En juin 1925, le Comité exécutif du Congrès arabe palestinien adresse un mémorandum très documenté au Colonial Office, le Ministère des Colonies britanniques. Une toute autre version des évènements que celle de l'exécutif juif se dessine, montrant que malgré le problème de faible pluviosité, la situation aurait pu être gérable sans l'immigration et l'expansion urbaine juives de la partie occidentale de Jérusalem. C'est en effet "indéniablement l'augmentation exponentielle de la demande qui est la cause structurelle du déséquilibre", souligne Lemire, chiffres à l'appui, non seulement ceux des volumes d'eau dépensés, mais aussi ceux qui montrent un pic migratoire de "34.000 immigrants juifs en 1925, contre par exemple 8500 en 1922, 8000 en 1923, 3000 en 1927 ou 2000 en 1928." (Lemire, 2011). Les griefs de la communauté arabe sur la démesure de la construction immobilière liée à l'immigration juive seront confirmés par la Commission permanente des mandats émis par la SDN (Lemire, 2011), l'ancêtre de l'Organisation des Nations Unies, dont les résolutions multiples contre l'Etat Israélien, nous le verrons plus tard, tomberont dans les sourdes oreilles de ses dirigeants successifs.
Pinhas Rutenberg ne s'est pas contenté de s'occuper du problème de l'eau. Dès 1923, il fonde la Compagnie électrique de Palestine et inaugure la première centrale à vapeur de Tel Aviv, construction qui précédera celles d'Haïfa et de Tibériade. Ne pouvant se contenter du volume d'énergie total qu'elles représentent, il s'attaque au projet d'une grosse centrale hydroélectrique, au confluent du Yarmouk et du Jourdain, alors même qu'elle est située dans une zone frontière peu définie, entre les territoires occupés par la Grande-Bretagne, la Jordanie et la France. Il finira cependant par le réaliser, aux "termes d’efforts techniques et diplomatiques considérables" (Amsellem, 2014). Là encore, il ne s'agit pas de dénier aux colonisateurs ni leurs talents, ni leur âpreté au travail, mais de constater que tous leurs efforts sont dirigés exclusivement vers la prospérité du Yichouv et jamais pour le bien commun.
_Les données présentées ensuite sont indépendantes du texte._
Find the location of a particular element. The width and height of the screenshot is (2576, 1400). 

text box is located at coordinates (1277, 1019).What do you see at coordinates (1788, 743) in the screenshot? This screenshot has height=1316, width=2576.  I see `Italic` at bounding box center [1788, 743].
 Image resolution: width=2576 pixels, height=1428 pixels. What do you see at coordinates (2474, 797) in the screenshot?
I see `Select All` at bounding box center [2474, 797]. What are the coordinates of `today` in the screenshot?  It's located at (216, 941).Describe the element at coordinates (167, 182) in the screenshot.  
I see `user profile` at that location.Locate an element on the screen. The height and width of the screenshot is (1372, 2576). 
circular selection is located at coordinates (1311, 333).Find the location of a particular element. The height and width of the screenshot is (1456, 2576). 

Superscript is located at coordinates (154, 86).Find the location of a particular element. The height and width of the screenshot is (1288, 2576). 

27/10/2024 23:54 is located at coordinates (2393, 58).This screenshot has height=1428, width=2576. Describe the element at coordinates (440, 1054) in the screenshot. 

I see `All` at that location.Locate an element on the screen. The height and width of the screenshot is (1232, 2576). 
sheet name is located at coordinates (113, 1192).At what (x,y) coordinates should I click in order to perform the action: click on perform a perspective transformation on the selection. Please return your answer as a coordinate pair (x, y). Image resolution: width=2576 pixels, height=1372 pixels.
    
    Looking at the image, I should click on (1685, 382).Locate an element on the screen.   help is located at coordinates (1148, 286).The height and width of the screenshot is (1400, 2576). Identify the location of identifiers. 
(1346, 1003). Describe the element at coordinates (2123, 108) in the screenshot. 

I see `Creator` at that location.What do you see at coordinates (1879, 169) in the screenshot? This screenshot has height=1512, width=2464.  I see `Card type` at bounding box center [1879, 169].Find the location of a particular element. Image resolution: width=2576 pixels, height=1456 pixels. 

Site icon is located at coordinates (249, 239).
En effet, en presque trois ans, cette centrale fournira plus des trois quarts de l'électricité consommée dans les colonies, sans compter celle que fourniront de nouvelles centrales, à Haïfa en 1935 et une seconde à Tel Aviv en 1938. A l'inverse, "le reste du territoire où résident exclusivement les populations arabes est encore très mal équipé, comme le confirme une étude (3) réalisée au début de l’année 1946 par les Britanniques sur la situation générale en Palestine. Celle-ci précise en effet que la compagnie électrique de Rutenberg fournit l’électricité à toutes les grandes villes de Palestine sauf Ramallah, Bethléem, Naplouse, Hébron, Beersheva et Jéricho, des villes largement peuplées d’Arabes" (Amsellem, op. cité). Pour cette raison, la carte du réseau électrique créé par Rutenberg épouse parfaitement celle de l'implantation coloniale juive (cf. ci dessous).
(3) étude : "A Survey of Palestine : Prepared in December 1945 and January 1946 for the Information of the Anglo-American Committee of Inquiry (volume II), p. 973" (note Amsallem, op. cité)
On ne peut alors que confirmer l'aveu énoncé par Schuckburgh, le haut représentant du Colonial Office, relatif au pouvoir octroyé à Rutenberg : "nous donnons à l’organisation juive une emprise sur l’ensemble de la vie économique de Palestine" (Reguer, 1995).